Reexamining what we call trash

Now that sanitation workers are back on the job and the labor strike is over we have an opportunity to toss out more than household waste that’s been accumulating on city streets and private driveways.

Hopefully the memories of bags of garbage languishing uncollected prompt a moment or two of self reflection.

How often do we examine what we consider garbage? In the disposable, transactional, service-at-a-snap cocoon created for our own comfort do we bother looking at what we contribute to the clutter and trash heaps, or do we just purchase then toss everything aside expecting someone else will come along to deal with our discards.

If we were forced to keep our trash inside the home for a month would we be more mindful of what we bring home from the store or sent to us via delivery van?

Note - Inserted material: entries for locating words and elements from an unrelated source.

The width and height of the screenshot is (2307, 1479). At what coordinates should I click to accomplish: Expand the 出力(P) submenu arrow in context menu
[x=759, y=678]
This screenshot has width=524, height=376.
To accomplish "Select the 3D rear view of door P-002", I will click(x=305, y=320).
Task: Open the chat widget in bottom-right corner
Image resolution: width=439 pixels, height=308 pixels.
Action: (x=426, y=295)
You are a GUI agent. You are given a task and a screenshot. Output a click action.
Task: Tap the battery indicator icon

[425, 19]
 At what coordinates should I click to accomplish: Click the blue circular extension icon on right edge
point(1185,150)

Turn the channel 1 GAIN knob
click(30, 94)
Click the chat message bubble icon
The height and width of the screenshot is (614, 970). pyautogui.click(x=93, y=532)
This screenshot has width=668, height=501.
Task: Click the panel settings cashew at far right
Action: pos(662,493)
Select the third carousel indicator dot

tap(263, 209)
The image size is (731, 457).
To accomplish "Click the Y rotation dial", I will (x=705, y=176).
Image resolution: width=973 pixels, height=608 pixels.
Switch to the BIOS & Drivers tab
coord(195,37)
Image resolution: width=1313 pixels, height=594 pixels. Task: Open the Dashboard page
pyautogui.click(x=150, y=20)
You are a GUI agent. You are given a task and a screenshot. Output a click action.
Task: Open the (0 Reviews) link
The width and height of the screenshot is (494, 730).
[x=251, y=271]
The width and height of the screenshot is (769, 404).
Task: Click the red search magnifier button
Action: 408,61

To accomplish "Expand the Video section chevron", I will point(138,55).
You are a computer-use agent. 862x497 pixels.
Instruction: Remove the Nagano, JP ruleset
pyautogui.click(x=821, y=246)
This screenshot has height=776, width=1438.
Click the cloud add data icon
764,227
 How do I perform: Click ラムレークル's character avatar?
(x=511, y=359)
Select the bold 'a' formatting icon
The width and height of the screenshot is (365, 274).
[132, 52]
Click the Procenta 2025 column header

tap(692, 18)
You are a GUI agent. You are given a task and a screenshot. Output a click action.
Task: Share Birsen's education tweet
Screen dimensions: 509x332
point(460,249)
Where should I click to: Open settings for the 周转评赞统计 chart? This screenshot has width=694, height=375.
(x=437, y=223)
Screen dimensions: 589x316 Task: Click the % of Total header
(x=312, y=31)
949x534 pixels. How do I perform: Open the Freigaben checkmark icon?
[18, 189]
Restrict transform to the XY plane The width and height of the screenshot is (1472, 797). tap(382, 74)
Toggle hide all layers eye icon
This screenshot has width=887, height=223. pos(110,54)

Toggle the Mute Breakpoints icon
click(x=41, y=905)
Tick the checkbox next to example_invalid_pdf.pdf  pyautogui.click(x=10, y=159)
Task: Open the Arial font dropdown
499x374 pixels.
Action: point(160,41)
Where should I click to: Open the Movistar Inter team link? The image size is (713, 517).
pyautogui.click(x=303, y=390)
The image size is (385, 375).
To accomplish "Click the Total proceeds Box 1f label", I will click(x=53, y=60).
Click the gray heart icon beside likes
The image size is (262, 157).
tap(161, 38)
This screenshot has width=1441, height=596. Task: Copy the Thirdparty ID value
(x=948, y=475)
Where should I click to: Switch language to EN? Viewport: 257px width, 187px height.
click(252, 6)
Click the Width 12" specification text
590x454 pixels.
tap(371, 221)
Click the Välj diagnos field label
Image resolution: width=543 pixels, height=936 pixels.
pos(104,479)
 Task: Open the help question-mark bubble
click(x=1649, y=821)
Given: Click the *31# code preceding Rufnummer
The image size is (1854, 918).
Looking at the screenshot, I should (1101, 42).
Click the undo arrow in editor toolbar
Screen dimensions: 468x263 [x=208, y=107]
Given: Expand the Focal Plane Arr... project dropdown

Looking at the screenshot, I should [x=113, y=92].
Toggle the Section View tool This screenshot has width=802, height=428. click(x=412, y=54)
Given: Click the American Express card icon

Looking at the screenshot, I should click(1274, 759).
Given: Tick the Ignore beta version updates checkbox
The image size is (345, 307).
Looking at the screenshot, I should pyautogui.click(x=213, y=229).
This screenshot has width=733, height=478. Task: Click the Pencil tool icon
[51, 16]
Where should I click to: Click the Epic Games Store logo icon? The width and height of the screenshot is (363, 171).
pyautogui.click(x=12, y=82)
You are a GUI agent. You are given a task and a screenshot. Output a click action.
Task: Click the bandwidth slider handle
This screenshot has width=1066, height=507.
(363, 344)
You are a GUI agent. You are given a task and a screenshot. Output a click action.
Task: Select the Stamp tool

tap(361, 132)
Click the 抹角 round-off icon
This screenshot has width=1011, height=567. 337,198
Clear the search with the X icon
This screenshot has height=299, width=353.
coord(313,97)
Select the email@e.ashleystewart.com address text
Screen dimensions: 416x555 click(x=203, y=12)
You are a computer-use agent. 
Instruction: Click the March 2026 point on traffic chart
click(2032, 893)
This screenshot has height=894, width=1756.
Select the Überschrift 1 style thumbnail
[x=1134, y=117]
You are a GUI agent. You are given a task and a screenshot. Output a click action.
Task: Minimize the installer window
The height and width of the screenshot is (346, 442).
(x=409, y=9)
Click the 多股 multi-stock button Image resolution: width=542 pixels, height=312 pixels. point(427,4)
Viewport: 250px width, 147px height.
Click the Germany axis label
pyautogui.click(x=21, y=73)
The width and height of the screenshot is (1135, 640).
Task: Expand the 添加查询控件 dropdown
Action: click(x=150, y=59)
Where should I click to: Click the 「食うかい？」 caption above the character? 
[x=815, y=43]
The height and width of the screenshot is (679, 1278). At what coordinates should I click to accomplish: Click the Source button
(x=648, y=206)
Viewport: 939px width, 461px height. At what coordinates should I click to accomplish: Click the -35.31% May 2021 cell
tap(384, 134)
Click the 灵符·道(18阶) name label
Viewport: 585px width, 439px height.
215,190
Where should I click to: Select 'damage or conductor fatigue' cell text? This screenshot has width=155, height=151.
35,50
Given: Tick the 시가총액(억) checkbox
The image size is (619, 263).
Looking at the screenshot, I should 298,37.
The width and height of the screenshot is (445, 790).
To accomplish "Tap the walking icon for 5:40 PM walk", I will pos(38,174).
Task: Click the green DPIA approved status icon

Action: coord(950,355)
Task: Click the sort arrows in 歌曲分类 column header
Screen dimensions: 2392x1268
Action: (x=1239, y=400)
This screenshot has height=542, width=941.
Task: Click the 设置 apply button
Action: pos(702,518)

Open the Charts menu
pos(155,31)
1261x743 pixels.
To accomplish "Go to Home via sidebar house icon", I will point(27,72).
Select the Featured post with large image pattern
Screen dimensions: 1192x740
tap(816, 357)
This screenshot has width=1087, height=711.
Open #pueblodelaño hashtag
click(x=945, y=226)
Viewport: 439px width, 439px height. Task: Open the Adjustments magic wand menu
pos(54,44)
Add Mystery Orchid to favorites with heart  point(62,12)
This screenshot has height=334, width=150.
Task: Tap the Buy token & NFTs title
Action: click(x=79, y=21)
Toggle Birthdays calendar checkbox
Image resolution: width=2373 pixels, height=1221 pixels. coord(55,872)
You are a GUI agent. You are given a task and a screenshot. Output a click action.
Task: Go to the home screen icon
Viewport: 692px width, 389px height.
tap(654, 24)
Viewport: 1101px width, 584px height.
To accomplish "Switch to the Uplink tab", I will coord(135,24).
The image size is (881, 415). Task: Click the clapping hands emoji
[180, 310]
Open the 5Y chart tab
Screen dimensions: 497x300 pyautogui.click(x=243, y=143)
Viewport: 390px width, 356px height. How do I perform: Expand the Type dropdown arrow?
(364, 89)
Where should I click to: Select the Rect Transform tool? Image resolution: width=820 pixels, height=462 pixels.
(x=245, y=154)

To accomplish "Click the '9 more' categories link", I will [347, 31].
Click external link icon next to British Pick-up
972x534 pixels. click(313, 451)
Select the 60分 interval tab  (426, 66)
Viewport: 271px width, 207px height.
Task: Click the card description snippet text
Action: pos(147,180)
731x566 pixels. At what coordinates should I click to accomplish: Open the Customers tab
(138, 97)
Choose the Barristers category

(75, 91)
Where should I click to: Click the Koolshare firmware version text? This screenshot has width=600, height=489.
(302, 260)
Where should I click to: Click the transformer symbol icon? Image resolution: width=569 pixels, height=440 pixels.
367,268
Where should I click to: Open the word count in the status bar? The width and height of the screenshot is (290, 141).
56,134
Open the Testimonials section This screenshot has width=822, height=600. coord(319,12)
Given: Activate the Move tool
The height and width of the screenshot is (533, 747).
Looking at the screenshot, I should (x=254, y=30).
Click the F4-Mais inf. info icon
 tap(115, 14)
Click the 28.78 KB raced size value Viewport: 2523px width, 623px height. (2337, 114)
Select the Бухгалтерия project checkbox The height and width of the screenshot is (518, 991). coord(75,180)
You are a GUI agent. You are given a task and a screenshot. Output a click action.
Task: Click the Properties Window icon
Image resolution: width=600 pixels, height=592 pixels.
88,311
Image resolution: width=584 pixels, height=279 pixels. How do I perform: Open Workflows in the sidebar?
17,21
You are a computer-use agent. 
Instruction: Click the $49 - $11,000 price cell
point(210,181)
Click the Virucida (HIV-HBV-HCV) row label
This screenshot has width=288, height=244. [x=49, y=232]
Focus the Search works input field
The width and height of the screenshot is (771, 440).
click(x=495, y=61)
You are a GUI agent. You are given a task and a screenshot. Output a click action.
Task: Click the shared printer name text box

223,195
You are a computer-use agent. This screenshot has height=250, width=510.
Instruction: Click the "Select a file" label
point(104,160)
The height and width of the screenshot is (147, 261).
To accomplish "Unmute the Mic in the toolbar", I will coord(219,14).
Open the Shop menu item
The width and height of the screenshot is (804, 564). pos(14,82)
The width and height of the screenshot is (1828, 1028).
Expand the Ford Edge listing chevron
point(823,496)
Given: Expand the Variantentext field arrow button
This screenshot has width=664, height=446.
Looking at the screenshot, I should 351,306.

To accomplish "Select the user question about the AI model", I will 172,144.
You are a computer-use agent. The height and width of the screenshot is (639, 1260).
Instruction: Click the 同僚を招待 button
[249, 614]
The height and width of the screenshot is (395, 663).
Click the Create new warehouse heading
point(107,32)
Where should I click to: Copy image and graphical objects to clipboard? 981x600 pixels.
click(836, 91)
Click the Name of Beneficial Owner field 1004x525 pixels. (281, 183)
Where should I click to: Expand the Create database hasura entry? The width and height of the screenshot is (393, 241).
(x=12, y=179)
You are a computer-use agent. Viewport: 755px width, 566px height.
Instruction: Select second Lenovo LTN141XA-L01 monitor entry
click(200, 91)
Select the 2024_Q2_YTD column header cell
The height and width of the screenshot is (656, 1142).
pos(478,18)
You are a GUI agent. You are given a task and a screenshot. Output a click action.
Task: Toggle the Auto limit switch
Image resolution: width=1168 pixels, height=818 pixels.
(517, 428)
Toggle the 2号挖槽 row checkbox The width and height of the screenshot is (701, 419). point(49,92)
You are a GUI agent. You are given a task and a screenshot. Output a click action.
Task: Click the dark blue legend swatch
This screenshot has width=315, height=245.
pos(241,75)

Would we let that half used container of cottage cheese go bad in the refrigerator if we knew that the runny curdled mess would sit at the bottom of a dank plastic bag, along with the eggshells, coffee grinds and sticky lunch meat that had been pushed to the back of the fridge behind the half-ripe avocado pressed against the nearly empty pizza box?

Or would we make sure to have used every bit of leafy green and drop of dairy in an effort to make sure nothing went to waste or created an inescapable stink in our home?
Would the cardboard boxes and plastic bubble wraps be allowed to clutter the corners one 2×2 square foot at a time (I know you’re not breaking down your boxes, I see them bursting to escape out of the recycling bins you drag out to the curb) or would we trudge down to the store and purchase the day planners and make-up kits in person, eschewing the plastic carry out bag we are charged 10 cents to buy?

(I know the pandemic has us rethinking our in-person shopping habits but judging by a glance at restaurants, bars and trips to the market, it seems the pandemic has ended for a lot of you).

It’s good to have sanitation workers back on the job. But hopefully this last month of garbage accumulation has given us an opportunity to examine what we consume and throw away in our lives, leaving workers with a little less to pick up on collection day.